- _INSTRUCTIONS TO FOLLOW_: The complete listing should be restated word for word.
━━━━━ DATA SECTION
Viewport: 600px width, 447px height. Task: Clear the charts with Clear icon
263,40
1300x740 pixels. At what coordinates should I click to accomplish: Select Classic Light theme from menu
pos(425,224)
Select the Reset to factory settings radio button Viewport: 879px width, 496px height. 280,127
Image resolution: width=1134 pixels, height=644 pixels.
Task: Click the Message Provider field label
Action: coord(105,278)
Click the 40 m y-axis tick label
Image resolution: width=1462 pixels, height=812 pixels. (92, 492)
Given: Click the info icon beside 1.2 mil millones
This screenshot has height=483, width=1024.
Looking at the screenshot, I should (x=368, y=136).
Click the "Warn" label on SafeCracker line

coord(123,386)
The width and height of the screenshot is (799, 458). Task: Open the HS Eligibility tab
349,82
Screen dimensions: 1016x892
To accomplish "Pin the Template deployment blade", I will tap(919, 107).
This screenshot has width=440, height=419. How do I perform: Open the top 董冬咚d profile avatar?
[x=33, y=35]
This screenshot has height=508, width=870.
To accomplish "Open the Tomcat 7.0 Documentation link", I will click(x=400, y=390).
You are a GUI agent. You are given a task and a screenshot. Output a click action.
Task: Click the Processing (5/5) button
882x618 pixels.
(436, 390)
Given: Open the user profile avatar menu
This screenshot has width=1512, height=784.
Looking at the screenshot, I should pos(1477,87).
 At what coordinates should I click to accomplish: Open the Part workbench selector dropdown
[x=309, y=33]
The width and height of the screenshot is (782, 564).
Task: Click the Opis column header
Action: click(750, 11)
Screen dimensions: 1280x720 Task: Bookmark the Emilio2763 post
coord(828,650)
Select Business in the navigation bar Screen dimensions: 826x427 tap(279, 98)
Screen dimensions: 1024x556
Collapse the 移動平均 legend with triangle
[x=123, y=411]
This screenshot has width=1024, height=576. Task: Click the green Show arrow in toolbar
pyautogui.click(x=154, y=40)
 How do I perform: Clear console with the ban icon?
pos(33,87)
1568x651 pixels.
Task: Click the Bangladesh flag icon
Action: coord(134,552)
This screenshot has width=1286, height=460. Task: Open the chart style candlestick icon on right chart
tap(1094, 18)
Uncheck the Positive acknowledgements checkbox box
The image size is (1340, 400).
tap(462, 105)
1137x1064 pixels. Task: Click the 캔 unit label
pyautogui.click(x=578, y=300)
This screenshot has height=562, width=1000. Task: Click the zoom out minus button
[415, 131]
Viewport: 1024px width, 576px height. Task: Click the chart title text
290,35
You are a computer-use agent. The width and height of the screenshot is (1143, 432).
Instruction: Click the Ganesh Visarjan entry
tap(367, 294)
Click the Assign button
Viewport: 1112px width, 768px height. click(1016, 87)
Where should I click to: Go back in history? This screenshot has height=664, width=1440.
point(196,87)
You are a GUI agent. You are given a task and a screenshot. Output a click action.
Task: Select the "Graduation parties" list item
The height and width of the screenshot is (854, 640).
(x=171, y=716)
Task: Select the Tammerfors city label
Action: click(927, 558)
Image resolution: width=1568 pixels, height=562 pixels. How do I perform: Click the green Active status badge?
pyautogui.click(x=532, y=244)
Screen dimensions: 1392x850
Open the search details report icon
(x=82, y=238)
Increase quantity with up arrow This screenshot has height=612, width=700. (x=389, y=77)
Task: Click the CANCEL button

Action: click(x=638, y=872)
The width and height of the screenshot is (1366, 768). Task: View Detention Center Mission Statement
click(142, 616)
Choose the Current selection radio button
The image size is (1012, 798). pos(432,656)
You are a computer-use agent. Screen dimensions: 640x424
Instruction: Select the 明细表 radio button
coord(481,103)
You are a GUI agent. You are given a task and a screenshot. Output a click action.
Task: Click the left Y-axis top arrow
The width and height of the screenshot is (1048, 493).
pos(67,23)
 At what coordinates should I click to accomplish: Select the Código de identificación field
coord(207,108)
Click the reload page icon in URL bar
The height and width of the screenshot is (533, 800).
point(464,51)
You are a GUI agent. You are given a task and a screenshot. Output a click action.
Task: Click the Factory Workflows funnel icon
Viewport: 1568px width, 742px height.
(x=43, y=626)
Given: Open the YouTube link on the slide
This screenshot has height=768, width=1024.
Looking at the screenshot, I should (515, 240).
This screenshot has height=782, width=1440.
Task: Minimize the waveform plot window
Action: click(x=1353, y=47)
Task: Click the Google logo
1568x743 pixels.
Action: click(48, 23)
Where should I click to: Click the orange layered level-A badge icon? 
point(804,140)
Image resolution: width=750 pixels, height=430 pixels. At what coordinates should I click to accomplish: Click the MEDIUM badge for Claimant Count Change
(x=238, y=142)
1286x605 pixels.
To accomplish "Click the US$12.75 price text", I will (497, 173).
━━━━━━━━━━
- _OUTPUT FOR THIS TASK_:
Viewport: 600px width, 447px height. Task: Clear the charts with Clear icon
263,40
1300x740 pixels. At what coordinates should I click to accomplish: Select Classic Light theme from menu
pos(425,224)
Select the Reset to factory settings radio button Viewport: 879px width, 496px height. 280,127
Image resolution: width=1134 pixels, height=644 pixels.
Task: Click the Message Provider field label
Action: coord(105,278)
Click the 40 m y-axis tick label
Image resolution: width=1462 pixels, height=812 pixels. (92, 492)
Given: Click the info icon beside 1.2 mil millones
This screenshot has height=483, width=1024.
Looking at the screenshot, I should (x=368, y=136).
Click the "Warn" label on SafeCracker line

coord(123,386)
The width and height of the screenshot is (799, 458). Task: Open the HS Eligibility tab
349,82
Screen dimensions: 1016x892
To accomplish "Pin the Template deployment blade", I will tap(919, 107).
This screenshot has width=440, height=419. How do I perform: Open the top 董冬咚d profile avatar?
[x=33, y=35]
This screenshot has height=508, width=870.
To accomplish "Open the Tomcat 7.0 Documentation link", I will click(x=400, y=390).
You are a GUI agent. You are given a task and a screenshot. Output a click action.
Task: Click the Processing (5/5) button
882x618 pixels.
(436, 390)
Given: Open the user profile avatar menu
This screenshot has width=1512, height=784.
Looking at the screenshot, I should pos(1477,87).
 At what coordinates should I click to accomplish: Open the Part workbench selector dropdown
[x=309, y=33]
The width and height of the screenshot is (782, 564).
Task: Click the Opis column header
Action: click(750, 11)
Screen dimensions: 1280x720 Task: Bookmark the Emilio2763 post
coord(828,650)
Select Business in the navigation bar Screen dimensions: 826x427 tap(279, 98)
Screen dimensions: 1024x556
Collapse the 移動平均 legend with triangle
[x=123, y=411]
This screenshot has width=1024, height=576. Task: Click the green Show arrow in toolbar
pyautogui.click(x=154, y=40)
 How do I perform: Clear console with the ban icon?
pos(33,87)
1568x651 pixels.
Task: Click the Bangladesh flag icon
Action: coord(134,552)
This screenshot has width=1286, height=460. Task: Open the chart style candlestick icon on right chart
tap(1094, 18)
Uncheck the Positive acknowledgements checkbox box
The image size is (1340, 400).
tap(462, 105)
1137x1064 pixels. Task: Click the 캔 unit label
pyautogui.click(x=578, y=300)
This screenshot has height=562, width=1000. Task: Click the zoom out minus button
[415, 131]
Viewport: 1024px width, 576px height. Task: Click the chart title text
290,35
You are a computer-use agent. The width and height of the screenshot is (1143, 432).
Instruction: Click the Ganesh Visarjan entry
tap(367, 294)
Click the Assign button
Viewport: 1112px width, 768px height. click(1016, 87)
Where should I click to: Go back in history? This screenshot has height=664, width=1440.
point(196,87)
You are a GUI agent. You are given a task and a screenshot. Output a click action.
Task: Select the "Graduation parties" list item
The height and width of the screenshot is (854, 640).
(x=171, y=716)
Task: Select the Tammerfors city label
Action: click(927, 558)
Image resolution: width=1568 pixels, height=562 pixels. How do I perform: Click the green Active status badge?
pyautogui.click(x=532, y=244)
Screen dimensions: 1392x850
Open the search details report icon
(x=82, y=238)
Increase quantity with up arrow This screenshot has height=612, width=700. (x=389, y=77)
Task: Click the CANCEL button

Action: click(x=638, y=872)
The width and height of the screenshot is (1366, 768). Task: View Detention Center Mission Statement
click(142, 616)
Choose the Current selection radio button
The image size is (1012, 798). pos(432,656)
You are a computer-use agent. Screen dimensions: 640x424
Instruction: Select the 明细表 radio button
coord(481,103)
You are a GUI agent. You are given a task and a screenshot. Output a click action.
Task: Click the left Y-axis top arrow
The width and height of the screenshot is (1048, 493).
pos(67,23)
 At what coordinates should I click to accomplish: Select the Código de identificación field
coord(207,108)
Click the reload page icon in URL bar
The height and width of the screenshot is (533, 800).
point(464,51)
You are a GUI agent. You are given a task and a screenshot. Output a click action.
Task: Click the Factory Workflows funnel icon
Viewport: 1568px width, 742px height.
(x=43, y=626)
Given: Open the YouTube link on the slide
This screenshot has height=768, width=1024.
Looking at the screenshot, I should (515, 240).
This screenshot has height=782, width=1440.
Task: Minimize the waveform plot window
Action: click(x=1353, y=47)
Task: Click the Google logo
1568x743 pixels.
Action: click(48, 23)
Where should I click to: Click the orange layered level-A badge icon? 
point(804,140)
Image resolution: width=750 pixels, height=430 pixels. At what coordinates should I click to accomplish: Click the MEDIUM badge for Claimant Count Change
(x=238, y=142)
1286x605 pixels.
To accomplish "Click the US$12.75 price text", I will (497, 173).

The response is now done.